The Pryor Times

Religion

March 14, 2014

Steadfast or just plain stubborn?

PRYOR, OK — Sometimes there is a very fine line between what is good and what is bad.  There are two characteristics described in the Bible that are somewhat similar, but while one is admirable and desirable, the other is very unacceptable.  Not only is it unacceptable, it is disgusting, both to God and to man.  

Paul wrote about the desirable trait in Galatians 6:9: “And let us not grow weary while doing good, for in due season we shall reap if we do not lose heart.”  Here, Paul is describing steadfastness.  As the old saying goes, “Winners never quit, and quitters never win.”  To be successful, we must be steadfast.  In other words, we must continue all the way through to the end, even though it may be difficult.  Another adage says, “When the going gets tough, the tough get going.”  We must keep on keeping on.

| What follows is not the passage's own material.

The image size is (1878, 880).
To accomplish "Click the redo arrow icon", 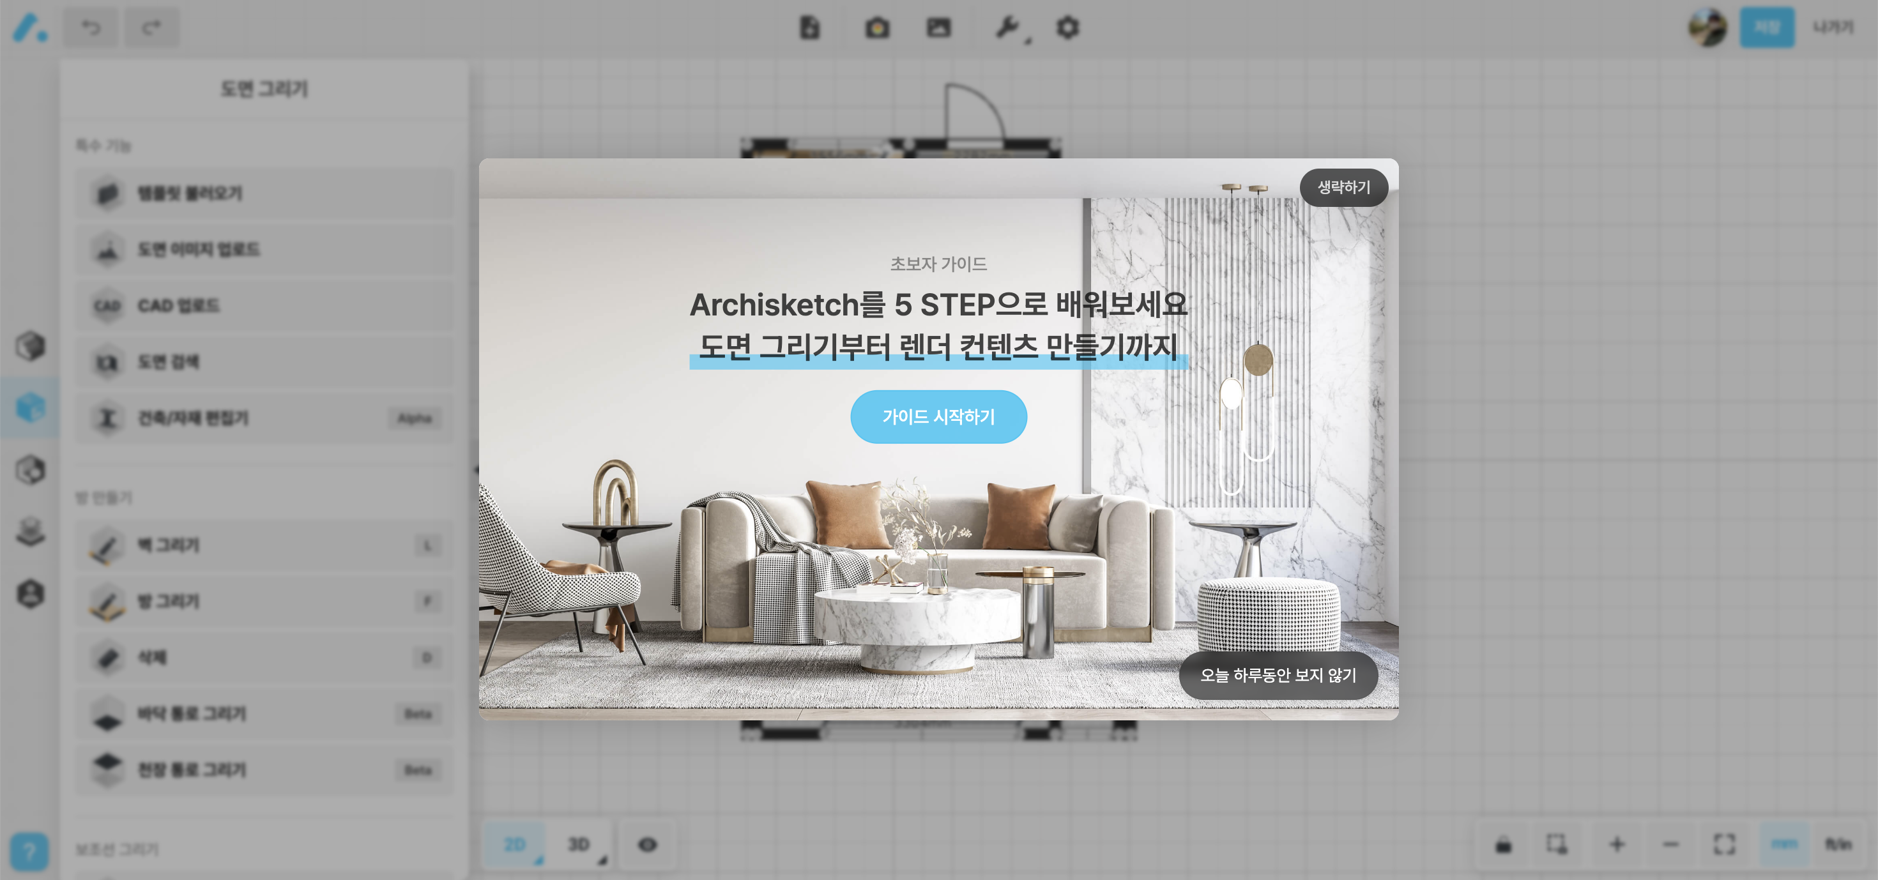I will coord(151,28).
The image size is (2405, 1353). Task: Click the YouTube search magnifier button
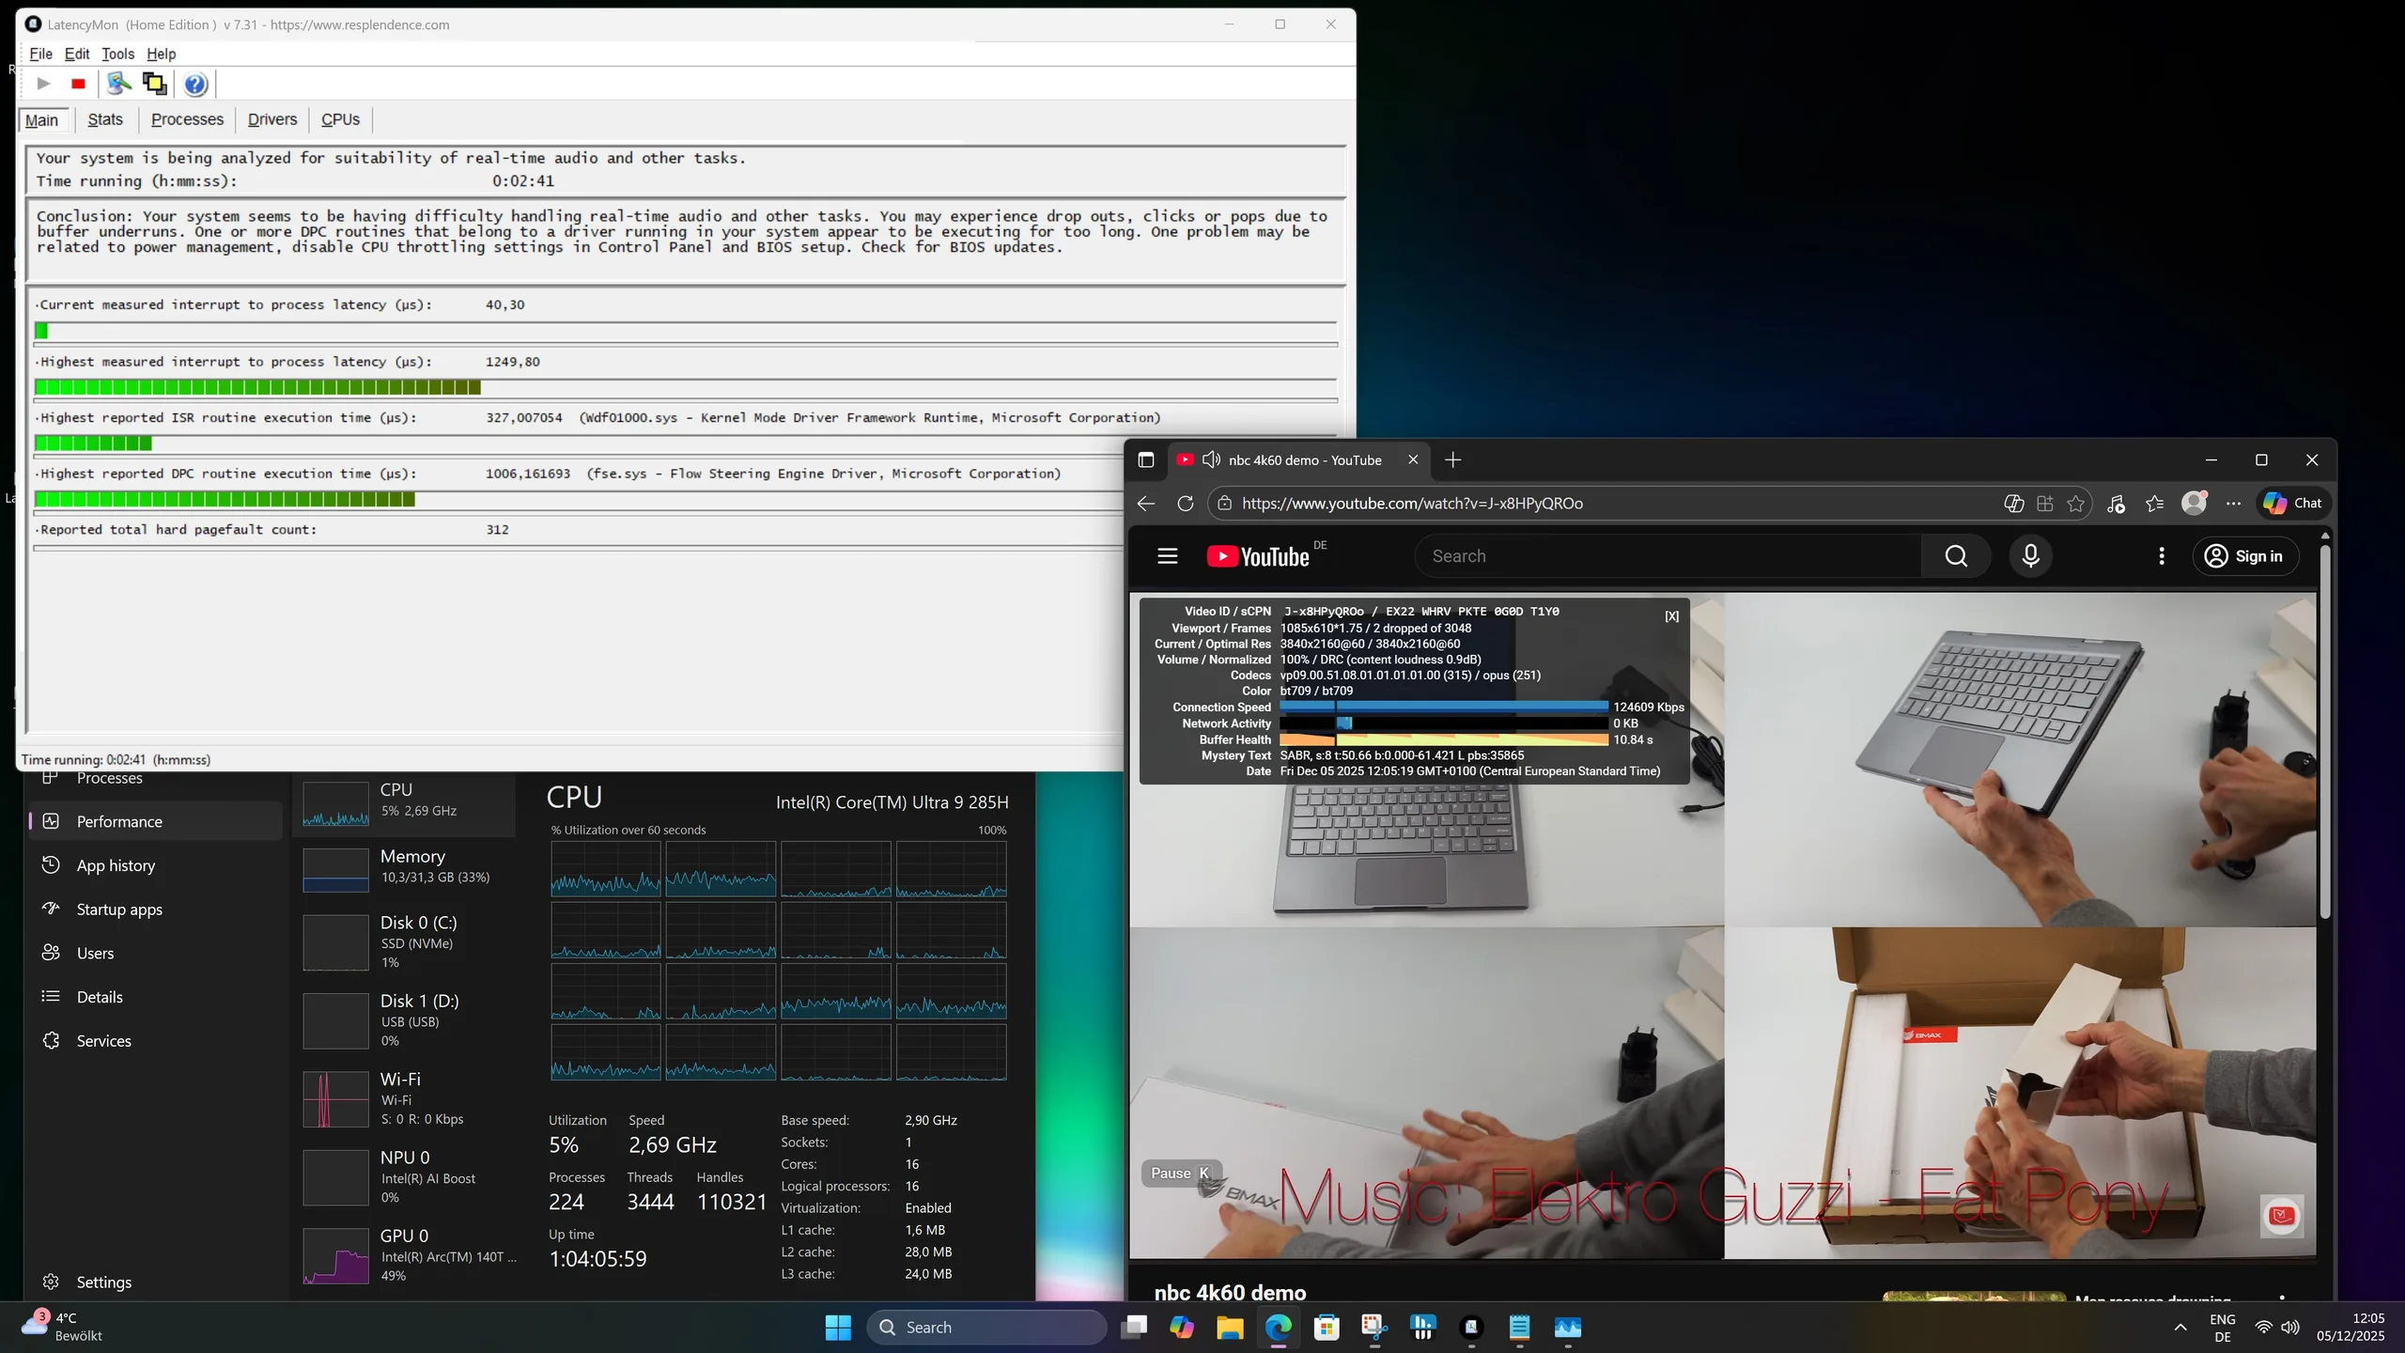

James 1:12 says, “Blessed is the man who endures temptation; for when he has been approved, he will receive the crown of life which the Lord has promised to those who love Him.”  All of us will face trials and temptations in life.  But when the going gets tough and we are tempted to quit, steadfastness causes us to keep going.

Jesus warned His disciples that they would be hated for His name’s sake, but He said that he who endures to the end will be saved.  Peter wrote in I Peter 5:8, “Be sober, be vigilant; because your adversary the devil walks about like a roaring lion, seeking whom he may devour.”  He tells us to resist Satan by being steadfast in the faith.

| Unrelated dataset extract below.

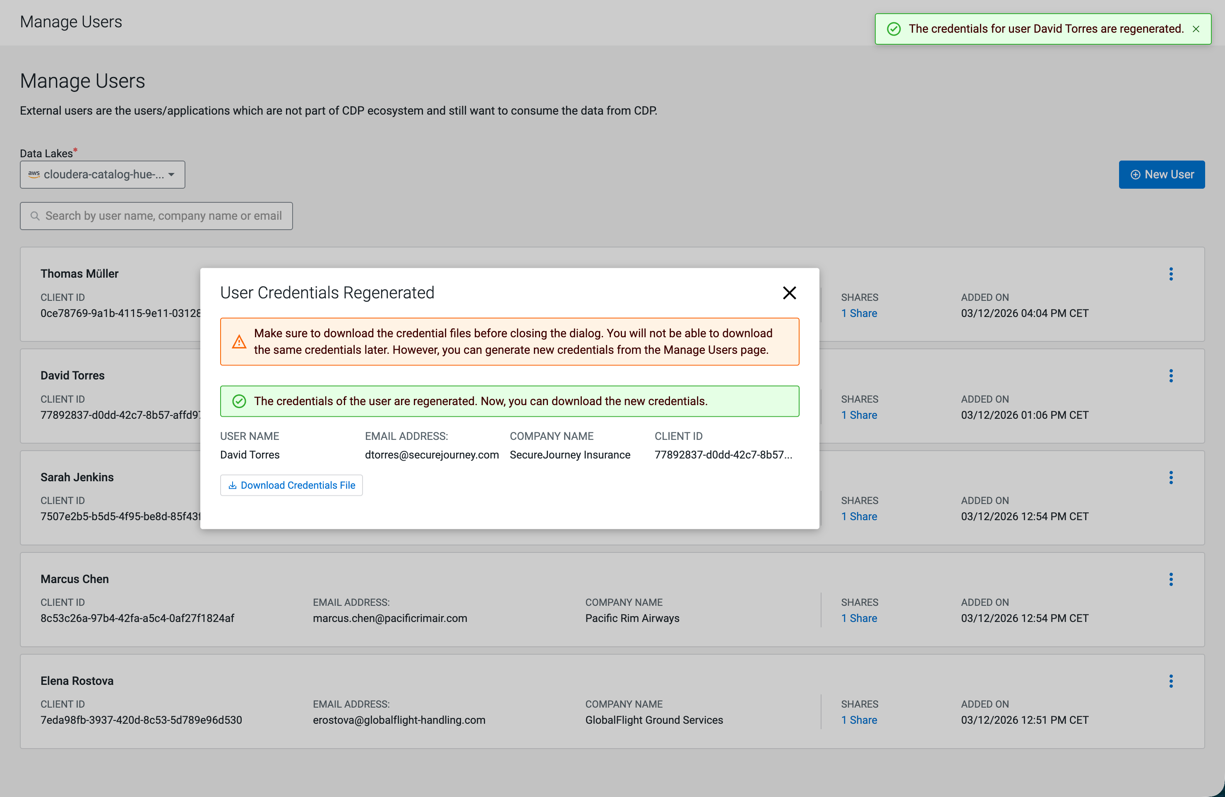
Task: Open David Torres's three-dot actions menu
Action: coord(1170,376)
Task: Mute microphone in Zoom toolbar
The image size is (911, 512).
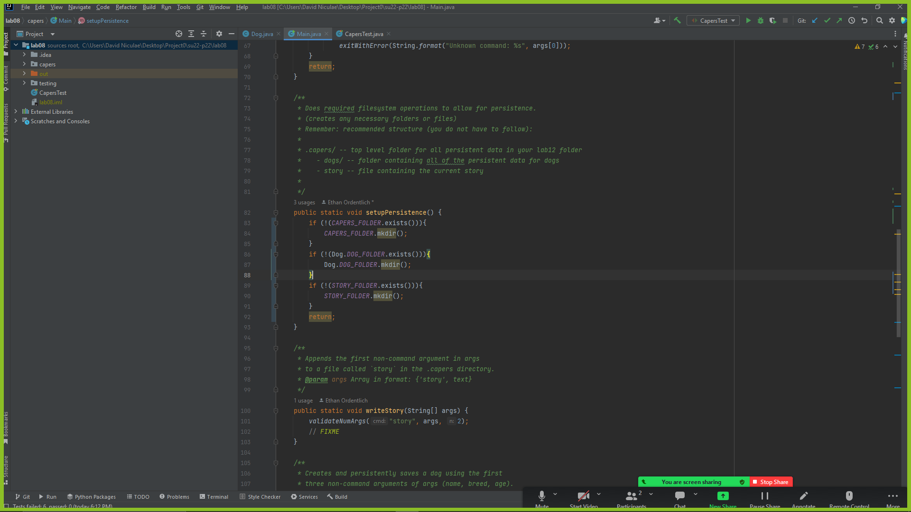Action: 542,496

But the other characteristic is stubbornness.  What is the difference between being steadfast and being stubborn?  It is easy for us to feel that we are steadfast, while at the same time believing others are just plain stubborn.  How can we tell the difference?  To help us see the difference, we might ask, “Whose cause is being defended?   Is my main concern for myself, or am I interested in serving God?”  Steadfastness is defending and promoting God’s cause, while stubbornness is defending and promoting our own cause.

King Saul considered himself steadfast when he fought the Amalekites, but he did not obey God’s command to utterly destroy them.  He spared King Agag and saved the best of the animals and other good things.  He stated that those things were brought back to offer them to the Lord.  But that was not what God commanded.  Samuel told Saul that he was rebellious and stubborn (I Samuel 15:23).  The Bible tells us that God rejected Saul from being king because he stubbornly rejected God’s word.  An important lesson to learn is that “to obey is better than sacrifice” (I Samuel 15:22).  It was more important for Saul to obey God’s commands than to offer additional sacrifices to Him.

One who is steadfast is dependable, effective, and productive in doing God’s will.  One who does not obey all of God’s will, but only does what he thinks is best, is arrogant and selfish.  He is serving himself rather than God, and is often stubborn in his beliefs.

Paul wrote in I Corinthians 15:58, “Therefore, my beloved brethren, be steadfast, immovable, always abounding in the work of the Lord, knowing that your labor is not in vain in the Lord.”  The key is working and laboring for the Lord, rather than for self.  We should do what God says, rather than doing what we think is best.

In Luke 9:23, Jesus said, “If anyone desires to come after Me, let him deny himself, and take up his cross daily and follow Me.”  God’s ways and thoughts are higher than our ways and thoughts (Isaiah 55:8-9).  If we will deny our ways and completely accept the Lord’s ways, we will be steadfast and not just plain stubborn.  Which one are you, steadfast or just plain stubborn?